# Your instructions
At the line containing "Open the DSES index tab", begin retyping, and stop after the last line of the data; add nothing.

[[ Dataset records open ]]

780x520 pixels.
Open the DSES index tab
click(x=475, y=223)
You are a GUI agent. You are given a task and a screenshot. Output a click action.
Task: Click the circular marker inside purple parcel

[[ Dataset records closed ]]

# Exercise response
Open the DSES index tab
click(x=475, y=223)
You are a GUI agent. You are given a task and a screenshot. Output a click action.
Task: Click the circular marker inside purple parcel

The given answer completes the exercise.